偽りのフレイヤ
」のレビュー

偽りのフレイヤ

石原ケイコ

まだまだ進境著しいワクワクのファンタジー

2022年4月3日
最新刊8巻まで読んだところでレビュー書きたくなりました。領土的野心を剥き出しにしてきて、平和だった近隣諸国に侵攻の挙げ句、恐怖政治で民衆を支配し生活を一変させた、武力自慢で大国になったシグルズ。主人公達の敵。彼らの身近な人はそれぞれシグルズの人間によって、容赦なく殺された。
敵は友好的な姿勢はなく、拡張の欲に取りつかれてる。主人公達の、守らねば、との意識強くなければ、やられるばっかりになりかねないのだ。物語は、始めのころ弱々しさのほうを強調されてきた主人公フレイヤが、国同士の戦いに一人の民衆としてではなく、巻き込まれて突如為政者サイドの座に就くことになり、徐々に役割を果たすことに目覚めていく、という話。「薔薇姫の目覚め」「ストレンジ ドラゴン」(+毎日無料連載部分の「花嫁と祓魔の騎士」)と短編中編を読んできて、本編はどうなっていくのか期待しながら追いかけてきている。戦争となれば小さな諍いごとレベルでない。暗殺、謀略、急襲、処刑と綺麗事では済まされない。憎悪や復讐心に目を背けられない。血も涙も無いルール無用のその戦いの中に、主人公フレイヤの少女らしい心と思考が潜み、フレイヤを取り巻く人間達の間で通わせる感情がある。戦いの場面、命のかかったエピソードだから当然重くやりきれないものがある。そこを逃げずに描いている。人種を分けずに設定されている。だから敵味方のニアミスも、そっちの世界なら起こりうる、として読めてしまう。
絵は屋外の空間的広がりや城内の雰囲気などそつなく感じ取らせて、確かな背景描写が読み手の私を物語世界に誘ってくれる。

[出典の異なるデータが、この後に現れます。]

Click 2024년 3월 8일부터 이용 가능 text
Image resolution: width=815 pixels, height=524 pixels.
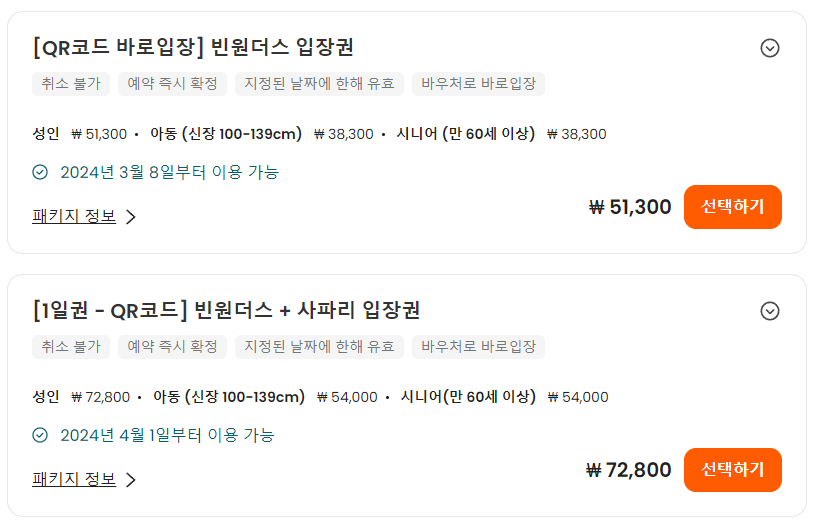pos(169,172)
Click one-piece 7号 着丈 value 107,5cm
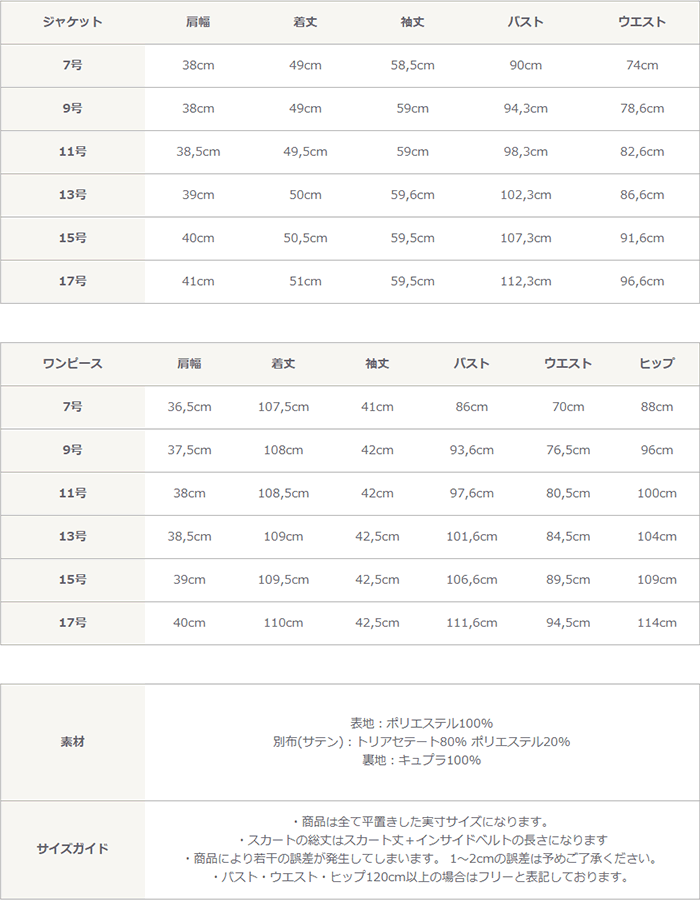Viewport: 700px width, 900px height. pyautogui.click(x=283, y=407)
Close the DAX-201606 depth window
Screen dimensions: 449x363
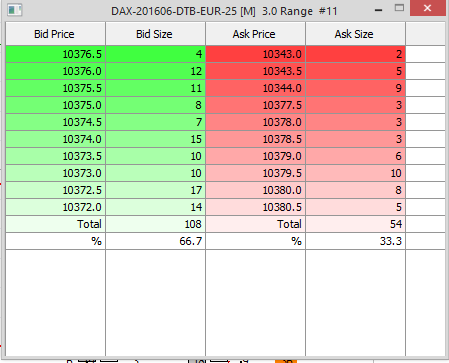(427, 8)
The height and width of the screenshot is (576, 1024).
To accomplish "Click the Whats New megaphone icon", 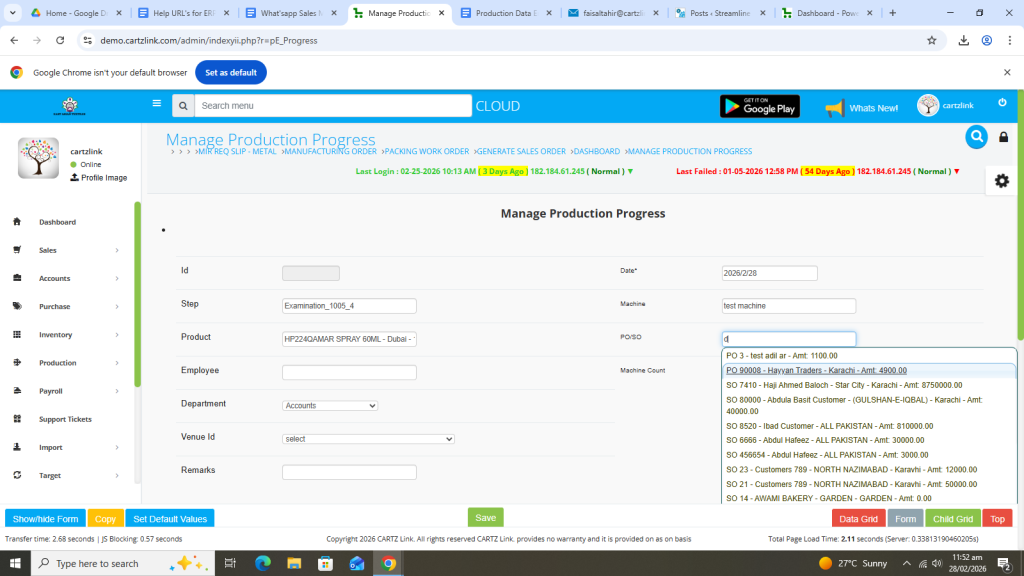I will click(x=834, y=107).
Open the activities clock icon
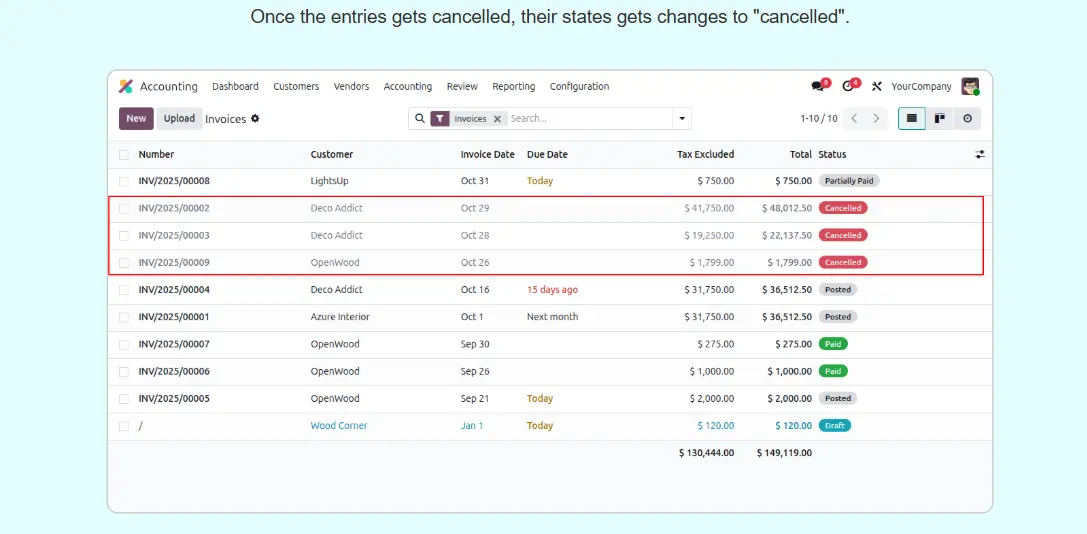 click(x=849, y=86)
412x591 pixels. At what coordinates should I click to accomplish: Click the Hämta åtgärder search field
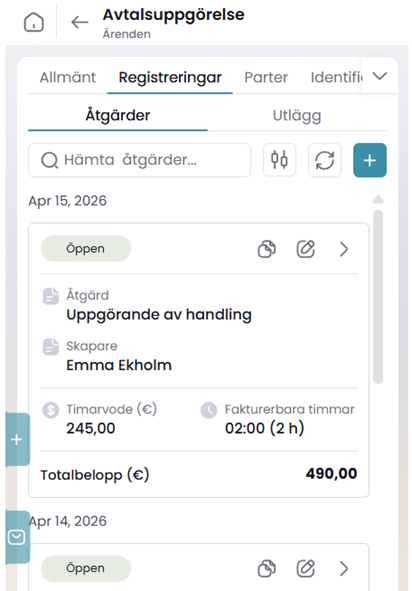[x=139, y=160]
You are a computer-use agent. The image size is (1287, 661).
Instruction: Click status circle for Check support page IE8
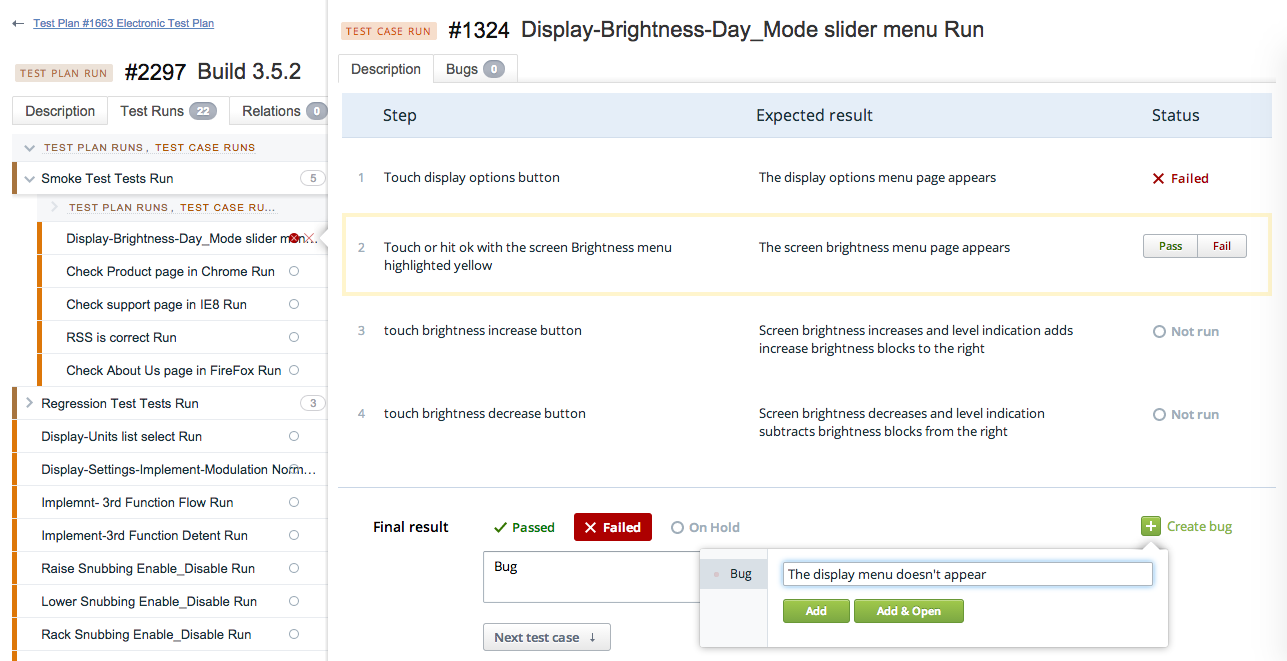pos(294,304)
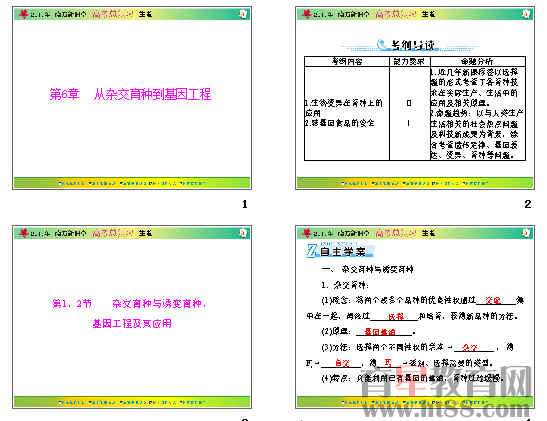Click the footer navigation bar on slide 3
The height and width of the screenshot is (421, 547).
(x=132, y=402)
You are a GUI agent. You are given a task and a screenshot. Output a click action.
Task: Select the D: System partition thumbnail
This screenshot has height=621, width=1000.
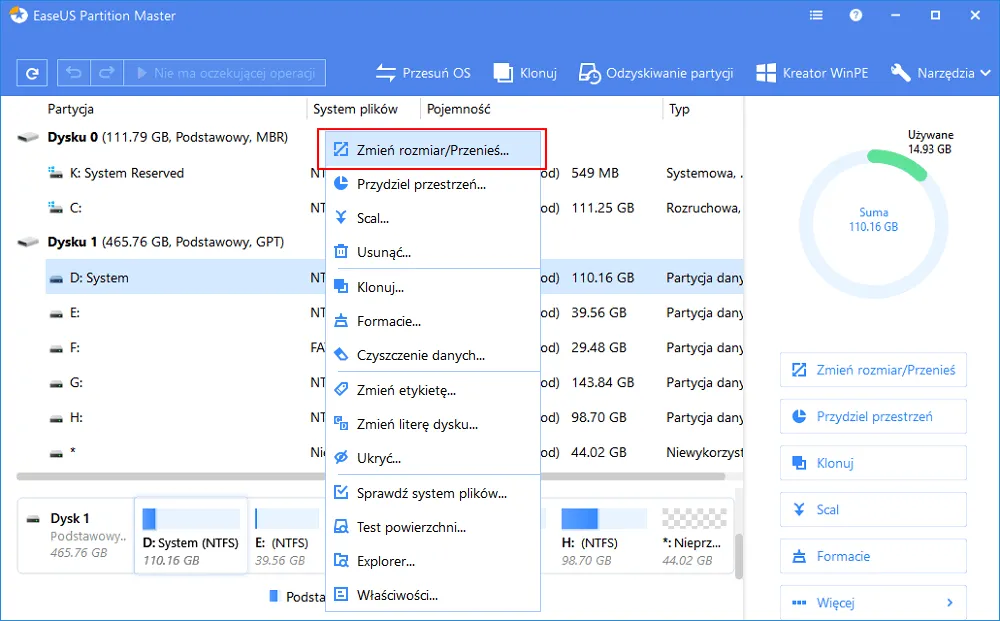(190, 536)
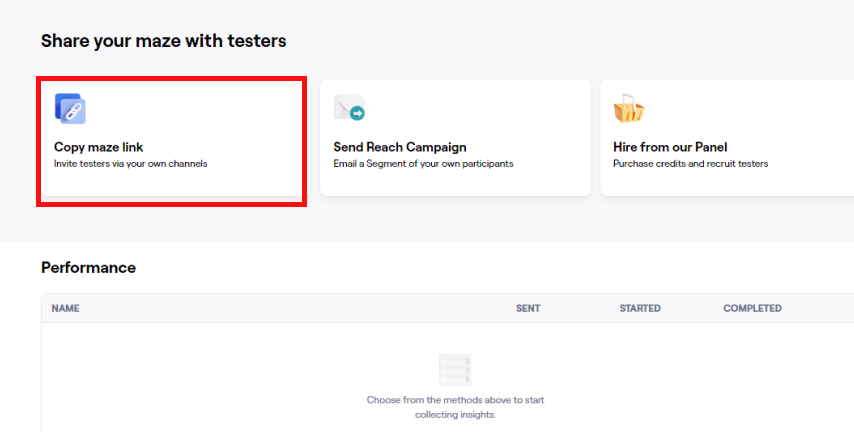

「それでも世界は美しい」(椎名橙先生全25巻)と似ないよう祈る気持ちで8巻を読み終えた。

長編は終わらせ方に苦戦するのがほとんど。
決着までどこまで長くなるのか早めて(急に)設定されてしまうのか、編集さんの意向などわかるはずもないが、散りばめられたフレイヤ回りの伏線は綺麗に回収される計画的構成で進められることを期待。
本作は石原先生初の長編物として、他の中短編作品で見せてくれていたドラマ作りの才で、ダラッと話数稼ぎの脱線などせずに、見事にストーリーの縦軸の色を出して欲しい。